Ce peintre est originaire d'Utrecht, enclave catholique dans une nation calviniste; c'est ce qui lui permet de faire le voyage d'Italie vers 1620. Il y connaît une certaine notoriété, mais rentrant à Utrecht, il travaille dans l'atelier paternel et nous n'avons donc que peu de tableaux signés de lui. Il meurt de la peste en 1634.


Moreelse utilise des coloris froids comme le vert, le gris, le blanc. Les représentations de Marie-Madeleine dans l'histoire de l'art se divisent en deux groupes. il y a d'une part la pénitente proche de la consomption, décharnée, comme celle de Donatello, qui est toute entière détachée des biens de ce monde. Il y a aussi la pénitente dont on voit l'épaule nue, le sein, la belle chevelure au roux vénitien, qui est saisie au moment même de sa conversion, en train de se détacher de la chair, chair encore étincelante.

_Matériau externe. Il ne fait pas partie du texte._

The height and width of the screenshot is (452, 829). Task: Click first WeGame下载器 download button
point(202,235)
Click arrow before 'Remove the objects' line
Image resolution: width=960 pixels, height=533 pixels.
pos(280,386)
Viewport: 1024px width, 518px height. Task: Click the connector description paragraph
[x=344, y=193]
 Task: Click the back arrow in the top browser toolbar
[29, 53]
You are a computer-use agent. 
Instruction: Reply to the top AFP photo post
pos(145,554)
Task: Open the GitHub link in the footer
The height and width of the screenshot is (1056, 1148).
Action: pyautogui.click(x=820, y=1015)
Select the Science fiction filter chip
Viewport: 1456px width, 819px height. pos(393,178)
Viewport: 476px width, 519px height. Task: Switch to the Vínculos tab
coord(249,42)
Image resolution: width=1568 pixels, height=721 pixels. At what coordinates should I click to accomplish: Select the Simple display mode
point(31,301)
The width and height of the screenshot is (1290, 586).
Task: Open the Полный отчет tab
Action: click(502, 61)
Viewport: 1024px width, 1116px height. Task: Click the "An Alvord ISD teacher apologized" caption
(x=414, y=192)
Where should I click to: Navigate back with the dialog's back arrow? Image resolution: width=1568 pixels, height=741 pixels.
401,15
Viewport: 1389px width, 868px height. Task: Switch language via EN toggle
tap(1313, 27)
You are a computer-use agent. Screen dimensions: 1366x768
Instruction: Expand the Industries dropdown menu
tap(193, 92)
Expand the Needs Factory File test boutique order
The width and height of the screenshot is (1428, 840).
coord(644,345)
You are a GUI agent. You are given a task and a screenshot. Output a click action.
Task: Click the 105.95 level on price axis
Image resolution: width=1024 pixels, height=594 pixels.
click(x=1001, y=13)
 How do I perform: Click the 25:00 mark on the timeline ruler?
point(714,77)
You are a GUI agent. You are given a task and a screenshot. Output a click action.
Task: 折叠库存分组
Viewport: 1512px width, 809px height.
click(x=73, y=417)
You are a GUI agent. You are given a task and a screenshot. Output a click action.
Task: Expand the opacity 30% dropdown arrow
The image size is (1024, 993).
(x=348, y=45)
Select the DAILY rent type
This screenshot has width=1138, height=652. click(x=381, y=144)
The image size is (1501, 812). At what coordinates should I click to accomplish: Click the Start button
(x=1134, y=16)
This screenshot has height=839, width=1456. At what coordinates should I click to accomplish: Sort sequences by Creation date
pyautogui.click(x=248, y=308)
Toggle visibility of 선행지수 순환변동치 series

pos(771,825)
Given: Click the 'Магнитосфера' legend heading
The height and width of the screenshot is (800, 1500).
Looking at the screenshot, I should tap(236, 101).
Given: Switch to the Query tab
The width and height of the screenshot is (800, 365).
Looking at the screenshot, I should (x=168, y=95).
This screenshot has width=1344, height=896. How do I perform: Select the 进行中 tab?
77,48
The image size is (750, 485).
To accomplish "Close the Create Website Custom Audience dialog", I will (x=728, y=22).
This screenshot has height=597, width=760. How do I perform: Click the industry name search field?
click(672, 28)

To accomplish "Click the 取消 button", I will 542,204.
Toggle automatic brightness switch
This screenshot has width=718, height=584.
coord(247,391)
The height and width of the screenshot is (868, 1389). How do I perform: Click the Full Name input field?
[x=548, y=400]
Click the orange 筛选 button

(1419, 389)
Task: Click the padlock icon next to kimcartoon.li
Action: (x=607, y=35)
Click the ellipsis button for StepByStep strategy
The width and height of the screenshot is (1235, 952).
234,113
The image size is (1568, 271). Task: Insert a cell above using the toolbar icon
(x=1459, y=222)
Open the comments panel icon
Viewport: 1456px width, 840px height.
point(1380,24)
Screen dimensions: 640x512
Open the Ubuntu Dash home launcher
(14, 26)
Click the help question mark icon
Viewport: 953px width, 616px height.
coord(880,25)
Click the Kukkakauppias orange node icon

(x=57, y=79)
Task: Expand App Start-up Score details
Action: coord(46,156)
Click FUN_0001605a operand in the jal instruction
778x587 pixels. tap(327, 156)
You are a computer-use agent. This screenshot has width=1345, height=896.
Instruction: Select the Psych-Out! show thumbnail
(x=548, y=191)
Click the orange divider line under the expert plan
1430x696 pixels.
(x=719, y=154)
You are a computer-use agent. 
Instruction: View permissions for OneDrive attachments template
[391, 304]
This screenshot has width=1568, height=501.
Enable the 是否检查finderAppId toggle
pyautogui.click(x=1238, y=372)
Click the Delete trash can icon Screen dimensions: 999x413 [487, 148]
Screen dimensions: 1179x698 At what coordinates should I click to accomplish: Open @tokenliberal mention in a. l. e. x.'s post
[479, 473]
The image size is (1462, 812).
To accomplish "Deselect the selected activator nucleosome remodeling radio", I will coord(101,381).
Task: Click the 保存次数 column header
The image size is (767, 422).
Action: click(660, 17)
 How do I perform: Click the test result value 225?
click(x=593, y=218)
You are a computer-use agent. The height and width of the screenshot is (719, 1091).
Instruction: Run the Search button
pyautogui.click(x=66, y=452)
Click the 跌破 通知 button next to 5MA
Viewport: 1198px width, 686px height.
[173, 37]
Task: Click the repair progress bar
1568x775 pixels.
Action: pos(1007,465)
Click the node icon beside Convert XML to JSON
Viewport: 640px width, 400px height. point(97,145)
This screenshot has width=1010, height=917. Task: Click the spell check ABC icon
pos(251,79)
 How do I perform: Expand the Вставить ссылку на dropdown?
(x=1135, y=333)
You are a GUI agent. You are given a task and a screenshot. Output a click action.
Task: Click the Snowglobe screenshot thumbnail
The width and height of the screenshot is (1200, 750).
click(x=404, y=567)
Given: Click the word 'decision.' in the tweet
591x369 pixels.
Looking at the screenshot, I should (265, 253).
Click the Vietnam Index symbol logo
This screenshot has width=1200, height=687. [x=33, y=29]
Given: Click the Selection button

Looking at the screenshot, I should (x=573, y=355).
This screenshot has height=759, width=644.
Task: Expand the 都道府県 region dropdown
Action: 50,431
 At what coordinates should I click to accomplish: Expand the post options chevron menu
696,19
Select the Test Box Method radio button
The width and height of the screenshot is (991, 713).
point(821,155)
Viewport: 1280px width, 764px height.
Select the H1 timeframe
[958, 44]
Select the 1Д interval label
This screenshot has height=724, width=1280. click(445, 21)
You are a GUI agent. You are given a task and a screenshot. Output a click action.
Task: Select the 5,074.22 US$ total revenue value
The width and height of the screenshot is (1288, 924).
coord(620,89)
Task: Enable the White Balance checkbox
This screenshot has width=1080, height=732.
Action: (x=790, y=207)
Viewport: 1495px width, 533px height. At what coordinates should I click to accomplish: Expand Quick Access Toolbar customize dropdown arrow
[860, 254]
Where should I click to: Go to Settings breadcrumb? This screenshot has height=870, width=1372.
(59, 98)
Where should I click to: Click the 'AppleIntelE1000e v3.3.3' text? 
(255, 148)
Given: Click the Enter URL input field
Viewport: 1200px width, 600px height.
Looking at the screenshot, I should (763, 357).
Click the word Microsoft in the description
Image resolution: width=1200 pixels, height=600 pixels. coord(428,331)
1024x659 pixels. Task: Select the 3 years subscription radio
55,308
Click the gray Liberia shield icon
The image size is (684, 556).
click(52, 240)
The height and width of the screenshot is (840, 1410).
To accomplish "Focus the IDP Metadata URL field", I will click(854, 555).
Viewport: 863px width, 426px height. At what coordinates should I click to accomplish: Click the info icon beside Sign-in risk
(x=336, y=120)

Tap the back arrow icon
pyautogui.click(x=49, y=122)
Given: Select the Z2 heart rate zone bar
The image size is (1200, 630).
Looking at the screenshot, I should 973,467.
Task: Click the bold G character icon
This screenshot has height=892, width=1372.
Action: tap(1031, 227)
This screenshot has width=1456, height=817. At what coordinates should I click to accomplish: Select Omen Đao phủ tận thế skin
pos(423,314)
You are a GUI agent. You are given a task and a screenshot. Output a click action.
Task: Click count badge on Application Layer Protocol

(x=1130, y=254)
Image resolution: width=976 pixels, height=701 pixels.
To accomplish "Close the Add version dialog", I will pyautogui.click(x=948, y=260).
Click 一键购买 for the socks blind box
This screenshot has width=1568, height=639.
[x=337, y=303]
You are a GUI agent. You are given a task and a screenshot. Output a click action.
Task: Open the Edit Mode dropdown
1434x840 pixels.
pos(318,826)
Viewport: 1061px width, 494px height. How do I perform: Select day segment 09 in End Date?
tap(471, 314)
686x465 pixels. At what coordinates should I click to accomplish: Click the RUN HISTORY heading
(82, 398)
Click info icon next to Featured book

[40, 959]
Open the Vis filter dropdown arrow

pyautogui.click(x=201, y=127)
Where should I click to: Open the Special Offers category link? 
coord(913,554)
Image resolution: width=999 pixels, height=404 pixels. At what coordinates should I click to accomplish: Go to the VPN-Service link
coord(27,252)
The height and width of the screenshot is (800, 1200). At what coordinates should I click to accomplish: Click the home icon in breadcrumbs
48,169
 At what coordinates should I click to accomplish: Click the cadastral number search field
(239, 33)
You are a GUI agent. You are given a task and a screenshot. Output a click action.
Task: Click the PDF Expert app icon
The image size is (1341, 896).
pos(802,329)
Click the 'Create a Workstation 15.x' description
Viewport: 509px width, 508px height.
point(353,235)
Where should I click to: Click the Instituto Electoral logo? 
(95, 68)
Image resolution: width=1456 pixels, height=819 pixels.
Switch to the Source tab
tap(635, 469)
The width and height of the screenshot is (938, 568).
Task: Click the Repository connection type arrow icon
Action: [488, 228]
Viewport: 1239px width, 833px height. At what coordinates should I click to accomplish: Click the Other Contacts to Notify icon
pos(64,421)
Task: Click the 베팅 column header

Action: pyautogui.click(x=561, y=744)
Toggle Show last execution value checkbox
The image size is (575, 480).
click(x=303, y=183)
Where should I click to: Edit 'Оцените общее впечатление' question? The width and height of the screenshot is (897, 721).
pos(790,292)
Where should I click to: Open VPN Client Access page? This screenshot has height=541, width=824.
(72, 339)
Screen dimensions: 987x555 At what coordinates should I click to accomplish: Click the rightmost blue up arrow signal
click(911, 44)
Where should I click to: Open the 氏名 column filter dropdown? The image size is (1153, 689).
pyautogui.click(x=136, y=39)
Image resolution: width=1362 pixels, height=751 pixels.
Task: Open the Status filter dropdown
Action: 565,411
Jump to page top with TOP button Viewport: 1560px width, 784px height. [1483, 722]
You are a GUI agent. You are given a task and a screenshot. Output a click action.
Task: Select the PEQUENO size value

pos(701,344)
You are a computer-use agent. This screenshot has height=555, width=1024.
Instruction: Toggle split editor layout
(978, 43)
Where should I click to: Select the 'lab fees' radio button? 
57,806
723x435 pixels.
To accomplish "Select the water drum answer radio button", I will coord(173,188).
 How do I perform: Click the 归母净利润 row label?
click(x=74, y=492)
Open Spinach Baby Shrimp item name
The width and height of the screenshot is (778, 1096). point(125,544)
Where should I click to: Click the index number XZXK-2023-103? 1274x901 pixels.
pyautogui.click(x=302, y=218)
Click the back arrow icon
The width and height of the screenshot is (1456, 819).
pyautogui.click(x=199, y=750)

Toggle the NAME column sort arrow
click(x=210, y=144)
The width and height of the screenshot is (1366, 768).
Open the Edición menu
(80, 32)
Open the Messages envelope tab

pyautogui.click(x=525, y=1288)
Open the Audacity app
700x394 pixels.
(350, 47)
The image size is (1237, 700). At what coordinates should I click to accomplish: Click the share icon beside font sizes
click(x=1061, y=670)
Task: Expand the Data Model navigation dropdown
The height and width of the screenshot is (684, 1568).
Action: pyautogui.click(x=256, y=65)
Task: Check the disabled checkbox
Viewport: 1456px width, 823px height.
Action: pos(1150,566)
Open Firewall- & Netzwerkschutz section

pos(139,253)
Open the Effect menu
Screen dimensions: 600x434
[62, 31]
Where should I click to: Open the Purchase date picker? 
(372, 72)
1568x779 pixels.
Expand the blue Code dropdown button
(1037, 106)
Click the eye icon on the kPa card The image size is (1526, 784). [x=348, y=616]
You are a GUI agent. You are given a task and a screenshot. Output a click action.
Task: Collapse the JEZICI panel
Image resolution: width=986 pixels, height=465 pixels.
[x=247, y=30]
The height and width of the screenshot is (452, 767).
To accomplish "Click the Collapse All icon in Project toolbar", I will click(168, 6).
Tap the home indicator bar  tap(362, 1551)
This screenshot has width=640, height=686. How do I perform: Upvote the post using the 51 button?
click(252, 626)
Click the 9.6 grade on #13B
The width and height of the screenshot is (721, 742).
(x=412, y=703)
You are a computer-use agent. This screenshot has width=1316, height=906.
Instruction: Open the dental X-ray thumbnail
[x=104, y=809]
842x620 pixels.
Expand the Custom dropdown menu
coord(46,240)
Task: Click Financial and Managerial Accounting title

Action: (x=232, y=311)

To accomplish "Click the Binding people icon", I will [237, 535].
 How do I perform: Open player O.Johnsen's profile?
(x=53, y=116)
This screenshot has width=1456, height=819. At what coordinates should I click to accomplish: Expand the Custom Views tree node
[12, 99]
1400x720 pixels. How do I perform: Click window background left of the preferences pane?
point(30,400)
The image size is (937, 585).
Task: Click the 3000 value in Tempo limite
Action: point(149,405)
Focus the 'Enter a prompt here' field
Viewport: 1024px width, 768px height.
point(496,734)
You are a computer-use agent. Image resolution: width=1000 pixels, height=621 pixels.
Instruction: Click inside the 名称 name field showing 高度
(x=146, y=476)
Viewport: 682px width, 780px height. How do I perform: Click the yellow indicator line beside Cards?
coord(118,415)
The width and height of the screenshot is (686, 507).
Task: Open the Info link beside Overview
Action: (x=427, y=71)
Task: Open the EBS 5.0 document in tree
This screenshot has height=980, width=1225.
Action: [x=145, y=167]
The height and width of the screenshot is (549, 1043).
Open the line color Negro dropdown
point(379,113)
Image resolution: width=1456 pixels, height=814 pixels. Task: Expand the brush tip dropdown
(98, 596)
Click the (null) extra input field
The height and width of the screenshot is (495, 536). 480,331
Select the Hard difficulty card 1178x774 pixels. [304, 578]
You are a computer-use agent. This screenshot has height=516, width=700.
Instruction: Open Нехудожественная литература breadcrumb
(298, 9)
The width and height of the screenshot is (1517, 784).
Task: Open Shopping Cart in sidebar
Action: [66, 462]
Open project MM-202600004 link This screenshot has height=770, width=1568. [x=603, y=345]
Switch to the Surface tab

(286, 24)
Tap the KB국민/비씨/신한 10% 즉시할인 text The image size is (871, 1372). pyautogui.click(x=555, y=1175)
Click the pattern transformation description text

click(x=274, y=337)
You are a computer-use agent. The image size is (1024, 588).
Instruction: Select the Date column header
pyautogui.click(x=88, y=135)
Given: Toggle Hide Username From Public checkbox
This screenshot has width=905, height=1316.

La Marie-Madeleine de Moreelse conserve quelques signes de séduction. Elle a gardé le rouge aux joues et aux lèvres. Son torse, nu, même s'il n'est pas provocateur, rend magnifiquement présent le corps féminin: la lumière rend la chair rayonnante. Son regard et ses sourcils froncés manifestent une émotion, difficile à déterminer : regarde-t-elle le crucifix avec compassion ? Ou bien est-elle surprise par les anges qui viennent lui faire entendre leur concert ? Ou bien a-t-elle peine à se détacher du monde: est-elle harcelée par des fantasmes ?

Mais elle reste avant tout une pénitente. Les couleurs froides et sombres correspondent au contexte austère de la méditation. Aucun fond ne se distingue, nous sommes donc hors du monde, comme dans le désert. Le livre sur lequel elle est accoudée qui peut être le livre des Ecritures Saintes ou un livre d'exercices spirituels, la sépare mais en même temps la relie à la tête de mort, ce qui la conduit à se détacher des vanités et à se tourner vers Dieu. Cette tête de mort, si on n'en voit pas les détails comme les trous des yeux et la bouche, conserve un grand impact dans le tableau parce que le crâne ras bénéficie du même éclairage oblique que Marie-Madeleine. Elle n'est ornée d'aucune parure, mais d'un simple tissu, noir qui plus est, qui cache son corps et signale qu'elle se retire du monde. Ses cheveux ne sont pas d'un blond vénitien puisque nous sommes à Utrecht, mais surtout si les cheveux sont présents, ils sont à peine visibles, rejetés hors de l'oblique gauche du triangle dans lequel s'inscrit le buste de Marie-Madeleine. Et ceux qui encadrent son front semblent coupés grossièrement, comme par un acte de contrition.